▸ **To do**: Find the lines below in which the string "agent" occurs. Copy each one.

Material provided section start

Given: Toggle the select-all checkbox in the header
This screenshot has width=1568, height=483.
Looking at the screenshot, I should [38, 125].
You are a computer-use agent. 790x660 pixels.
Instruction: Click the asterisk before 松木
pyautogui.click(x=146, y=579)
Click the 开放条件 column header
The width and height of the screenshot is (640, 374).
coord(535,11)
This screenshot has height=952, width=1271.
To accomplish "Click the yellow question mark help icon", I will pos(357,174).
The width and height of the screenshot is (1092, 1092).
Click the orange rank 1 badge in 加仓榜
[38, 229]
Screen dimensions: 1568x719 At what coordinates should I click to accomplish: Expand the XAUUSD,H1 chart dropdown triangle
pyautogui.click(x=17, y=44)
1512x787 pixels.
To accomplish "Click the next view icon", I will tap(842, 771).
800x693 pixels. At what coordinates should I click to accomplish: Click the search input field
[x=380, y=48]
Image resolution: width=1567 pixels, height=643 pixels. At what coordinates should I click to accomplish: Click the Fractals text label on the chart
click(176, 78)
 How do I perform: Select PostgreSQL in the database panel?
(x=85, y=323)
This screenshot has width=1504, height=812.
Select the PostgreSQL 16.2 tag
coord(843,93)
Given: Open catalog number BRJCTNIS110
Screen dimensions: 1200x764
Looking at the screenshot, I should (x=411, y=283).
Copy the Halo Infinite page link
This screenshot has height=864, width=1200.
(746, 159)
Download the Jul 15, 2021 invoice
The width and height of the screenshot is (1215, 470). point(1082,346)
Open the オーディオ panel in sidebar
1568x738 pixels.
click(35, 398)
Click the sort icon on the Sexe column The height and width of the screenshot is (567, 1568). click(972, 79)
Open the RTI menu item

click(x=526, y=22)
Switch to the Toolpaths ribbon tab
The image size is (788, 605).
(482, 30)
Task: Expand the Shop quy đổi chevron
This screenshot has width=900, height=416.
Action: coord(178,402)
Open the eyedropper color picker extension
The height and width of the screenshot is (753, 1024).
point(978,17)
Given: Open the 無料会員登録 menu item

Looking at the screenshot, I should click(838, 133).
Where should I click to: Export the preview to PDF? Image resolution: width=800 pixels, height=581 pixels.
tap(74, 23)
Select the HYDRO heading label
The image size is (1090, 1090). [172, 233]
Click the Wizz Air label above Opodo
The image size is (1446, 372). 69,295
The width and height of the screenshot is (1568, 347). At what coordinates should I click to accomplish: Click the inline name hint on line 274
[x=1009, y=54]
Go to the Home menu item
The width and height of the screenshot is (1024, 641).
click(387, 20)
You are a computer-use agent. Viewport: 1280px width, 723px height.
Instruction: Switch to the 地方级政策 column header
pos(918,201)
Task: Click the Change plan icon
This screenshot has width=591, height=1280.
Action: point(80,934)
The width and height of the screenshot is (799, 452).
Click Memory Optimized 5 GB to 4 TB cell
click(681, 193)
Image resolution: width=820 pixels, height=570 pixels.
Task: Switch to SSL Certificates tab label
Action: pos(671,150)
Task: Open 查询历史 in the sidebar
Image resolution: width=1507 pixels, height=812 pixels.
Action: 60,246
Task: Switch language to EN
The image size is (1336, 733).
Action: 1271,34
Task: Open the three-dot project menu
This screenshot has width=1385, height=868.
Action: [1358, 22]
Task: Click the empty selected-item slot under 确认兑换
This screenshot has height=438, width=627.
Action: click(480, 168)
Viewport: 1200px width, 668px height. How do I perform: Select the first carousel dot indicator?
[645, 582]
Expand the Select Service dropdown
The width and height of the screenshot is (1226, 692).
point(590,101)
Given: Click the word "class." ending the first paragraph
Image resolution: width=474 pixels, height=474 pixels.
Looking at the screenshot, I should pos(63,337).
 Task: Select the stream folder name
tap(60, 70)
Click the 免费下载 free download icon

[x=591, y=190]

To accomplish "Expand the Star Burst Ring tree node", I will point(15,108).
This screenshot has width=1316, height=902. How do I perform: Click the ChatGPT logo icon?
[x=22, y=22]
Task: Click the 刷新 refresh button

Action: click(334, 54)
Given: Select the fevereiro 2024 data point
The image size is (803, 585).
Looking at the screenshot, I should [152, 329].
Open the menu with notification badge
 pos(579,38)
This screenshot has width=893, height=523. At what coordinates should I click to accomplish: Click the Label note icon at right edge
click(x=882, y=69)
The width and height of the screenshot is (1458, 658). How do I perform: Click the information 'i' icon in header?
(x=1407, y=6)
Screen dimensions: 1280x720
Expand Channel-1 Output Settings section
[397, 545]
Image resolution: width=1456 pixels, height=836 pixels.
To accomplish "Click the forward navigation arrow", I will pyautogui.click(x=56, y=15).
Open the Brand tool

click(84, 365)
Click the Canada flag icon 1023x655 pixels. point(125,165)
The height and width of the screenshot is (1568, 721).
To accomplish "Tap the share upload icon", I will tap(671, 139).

Material provided section end

▸ **Output for this task**:
You are a computer-use agent. 790x660 pixels.
You are a computer-use agent. Viewport: 1280px width, 723px height.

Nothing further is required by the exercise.